Mixing Team: Conventional dantrolene requires reconstituting many vials (each 20 mg with 60 mL sterile water); assigning a dedicated mixing team during MH crisis can speed delivery.
Ryanodex Advantage: Ryanodex dramatically simplifies dosing and volume if available (250 mg in 5 mL), but centers must still maintain conventional dantrolene stocks unless protocols specify otherwise.
Recrudescence Risk: MH often recrudesces after initial control; continued dantrolene (1 mg/kg q4–6h or infusion) and close ICU monitoring for at least 24–48 hours are standard practice.
NMS Treatment: In NMS, dantrolene is adjunctive: stopping the offending agent, aggressive supportive care, and dopaminergic therapy are the foundation; dantrolene can help with rigidity and heat but is not a standalone cure.
References
  • 1. Lexicomp. (2025). Dantrolene: Drug information. Wolters Kluwer.

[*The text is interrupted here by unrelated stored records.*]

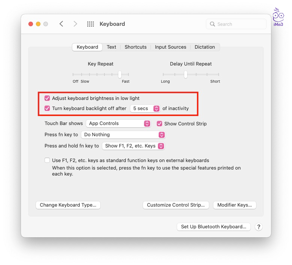Click Set Up Bluetooth Keyboard button

coord(213,227)
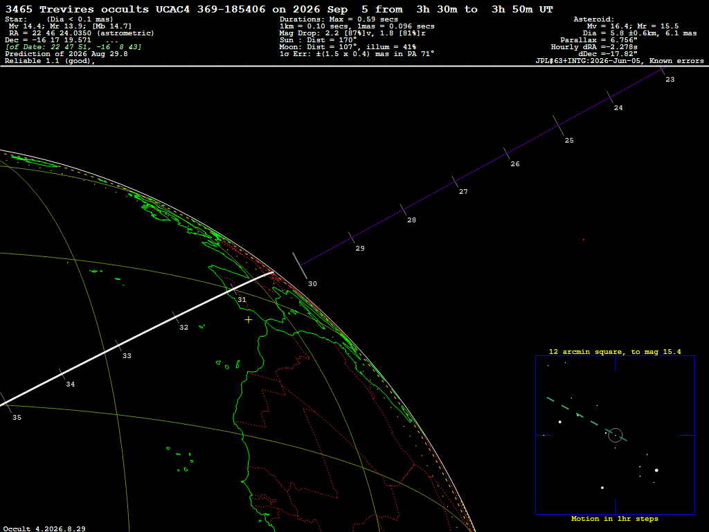
Task: Click the yellow crosshair marker on the map
Action: (249, 320)
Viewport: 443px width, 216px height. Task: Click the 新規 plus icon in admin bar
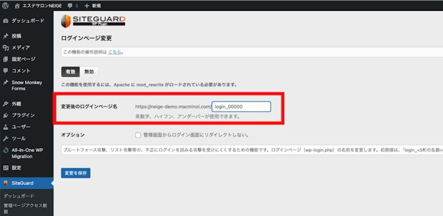click(x=87, y=6)
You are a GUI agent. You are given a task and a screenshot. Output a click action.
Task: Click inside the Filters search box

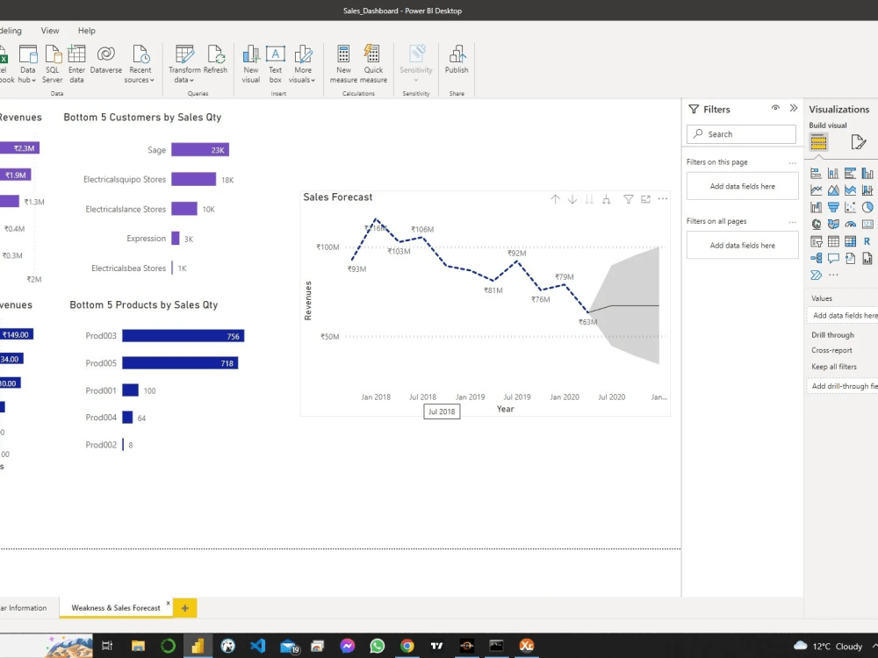pos(741,133)
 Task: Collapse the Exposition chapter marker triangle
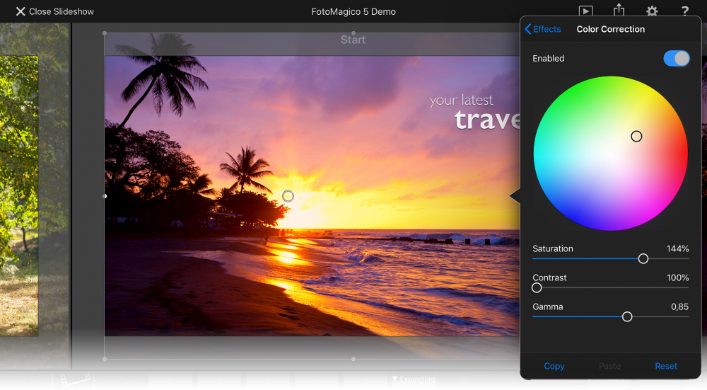[395, 379]
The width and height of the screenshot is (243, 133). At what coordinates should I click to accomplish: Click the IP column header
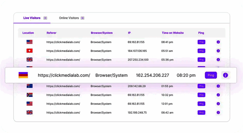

  • 2. Rosenberg, H., Pollock, N., Schiemann, A., Bulger, T., & Stowell, K. (2015). Malignant hyperthermia: A review. Orphanet Journal of Rare Diseases, 10, 93.
  • 3. Malignant Hyperthermia Association of the United States (MHAUS). (2023). MH treatment protocol and dantrolene dosing guidelines.
  • 4. Tobias, J. D., & Schleien, C. L. (2016). Dantrolene: A review of its pharmacology and applications in pediatric anesthesia. Paediatric Anaesthesia, 26(10), 1001–1010.
  • 5. Adnet, P., & Krivosic-Horber, R. (2019). Neuroleptic malignant syndrome. In Neurologic Critical Care (2nd ed.).